It might seem like a huge leap for programs operating in non-academic environments to meet the requirement for patient-centered research when seeking a Comprehensive Stroke Center designation. But we’ve seen many programs successfully navigate this challenge. If you find yourself wondering how you’ll maintain clinical research in the non-academic setting, here are some insights that might be helpful:
How to Get Started
Finding opportunities to collaborate:
- Participating in new device trials can allow your program to offer novel treatment options. These generally offer funding and require minimal program resources.
- Joining multicenter trials is a good entry point for programs aiming to conduct clinical research. They often provide funding for additional resources or a fee for each patient enrolled.
- Membership in a research consortium such as NIH StrokeNET (https://www.nihstrokenet.org/) can serve as a pipeline for small and large stroke clinical trials.
- Working internally on a smaller scale by asking researchable questions to promote evidence-based practice can be less resource intensive than managing large clinical trials. These are typically dubbed “investigator-initiated” trials and investigators must seek funding.
Certain infrastructure and expertise will be needed to successfully engage in clinical research. Some of these include:
- Clinical leaders and clinical research coordinators with a working knowledge of patient enrollment requirements, informed consent, protocol compliance and reporting requirements.
- A program leader with experience with clinical research contract provisions and implementation logistics. In the absence of this, a strong relationship with a healthcare administrator is helpful to navigate contracts, budgeting, and billing.
- A program leader with an understanding of organizational will and/or guidelines associated with conducting clinical research including regulatory compliance and institutional review board (IRB) requirements.
Needed infrastructure to conduct clinical research is often perceived as a barrier to entry in the non-academic setting. However, there are often opportunities to leverage existing organizational resources.
- Seek out a good mentor internally (or externally) – someone with clinical research experience, preferably in the non-academic setting, who can provide insights, advice and connections.
- Clinical research is foundational to cancer programs. If your organization is conducting cancer research, seek to collaborate and leverage their existing resources (clinical research coordinators, contractual expertise, budgeting, and financial reporting expertise, etc.)
- Seek out departments that might be conducting patient-centered research internally, i.e., nursing, rehab services, pharmacy, etc. and tap into their experience organizing, resourcing and funding their projects.
- If your organization has a research department, consult with them to understand their requirements or guidelines for conducting clinical research. Be sure to cover expectations for compliance with applicable regulations, ethical standards, institutional policies, and protection of research participants.
I was clearly a novice when I designed my first research project. I was excited to find a program that wanted to collaborate. But I couldn’t come up with answers to their questions on how to compensate them for the effort required of their stroke coordinators.
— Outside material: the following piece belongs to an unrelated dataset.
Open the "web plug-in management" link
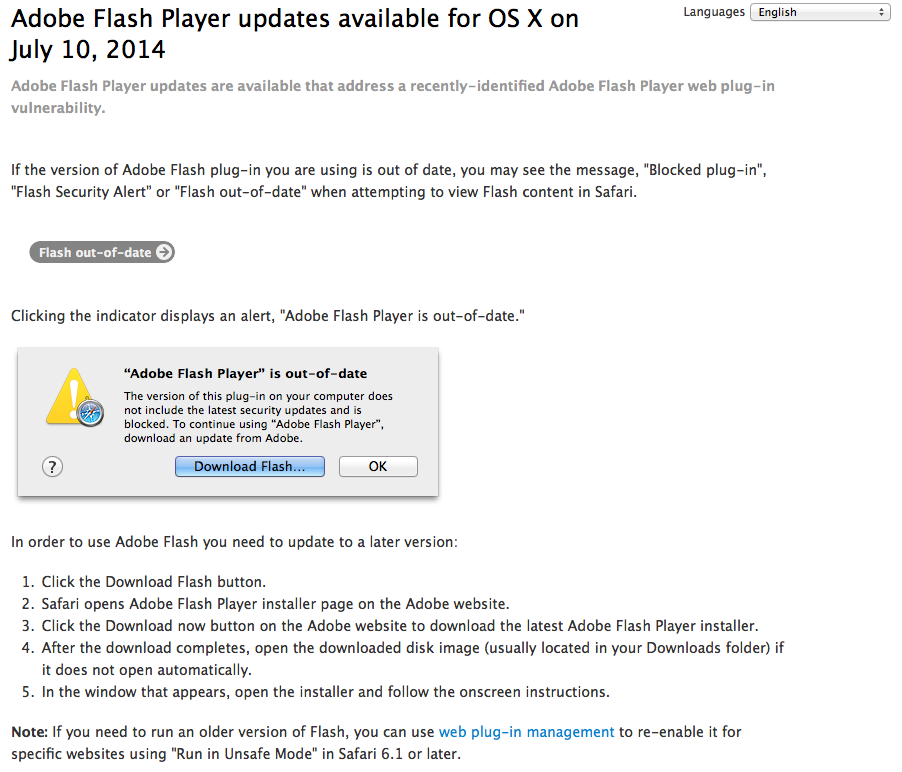 526,732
Fast-forward years later and I found numerous ways to obtain funding for efforts supported by existing staff.
- New device, software or medication trials generally come with funding from the “industry sponsor.” Here, the “devil is in the details!” Be sure to dig deep, understand and negotiate with the trial sponsor to make sure all aspects of the “effort” are covered.
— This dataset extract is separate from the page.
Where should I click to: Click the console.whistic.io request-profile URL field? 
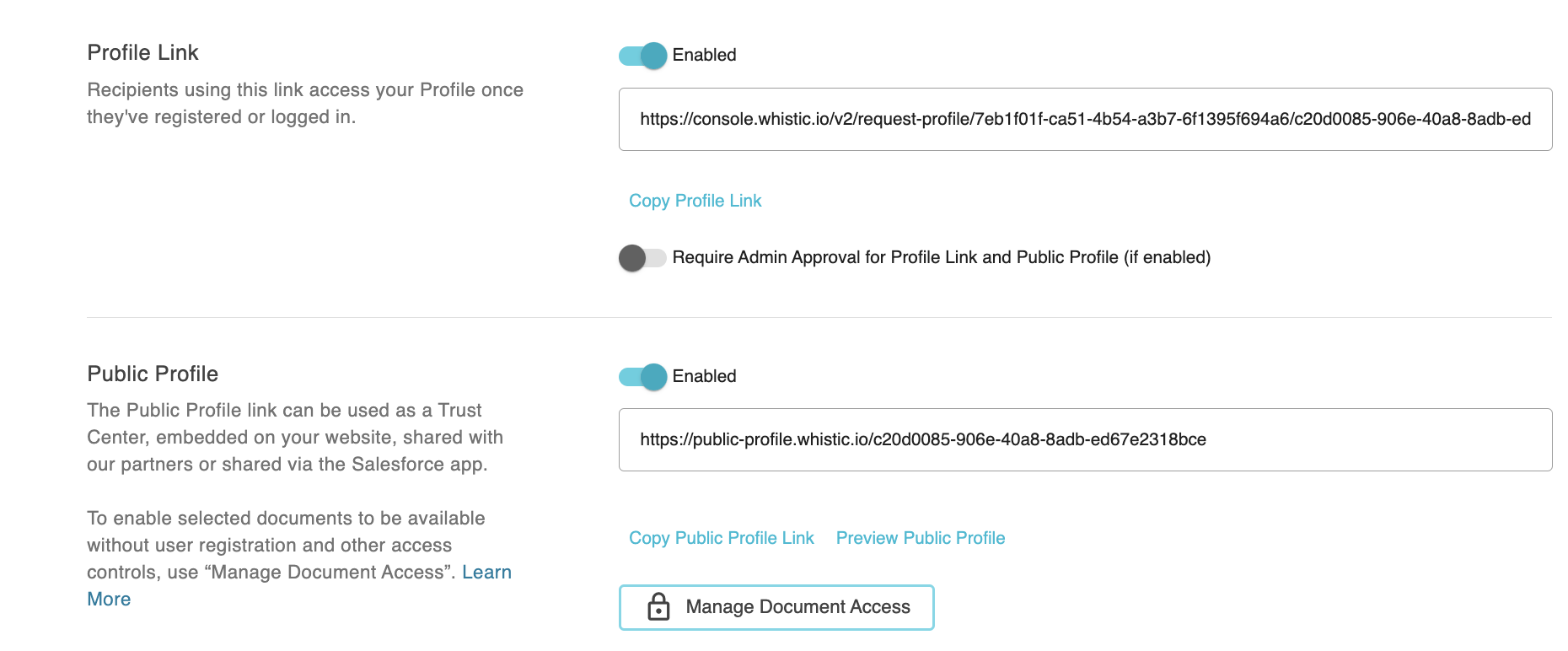tap(1084, 120)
- Multi-center trials and consortium projects also generally come with funding for participating sites. This funding may be a set fee “per patient enrolled” in the trial. If so, it is important to determine if the program costs are covered and there is sometimes room for negotiation.
- Sources of funding for “investigator-initiated” trials vary. Consult your organization’s Development Office for funding opportunities. They may also know of local philanthropic organizations that fund small projects. Small grants are often available from industry (pharma, software, technology and device companies). Ask your local rep how to access these. Also, check with advocacy organizations or regional networks for available funding.
There are significant benefits to offering clinical trial opportunities to patients. Eligible patients receive access to the latest technology, medications, diagnostic techniques at no additional cost. Their access to new treatment occurs in a controlled and monitored environment. And they often receive extra care and follow-up as part of the clinical trial protocol.
Your program benefits from clinical research as well. Clinical trials help boost your team’s knowledge. It keeps your team current in emerging technology, pharmaceuticals, diagnostics and clinical practice. It positions your program as an advocate for patients and can highlight your program nationally through publications and conference posters and presentations.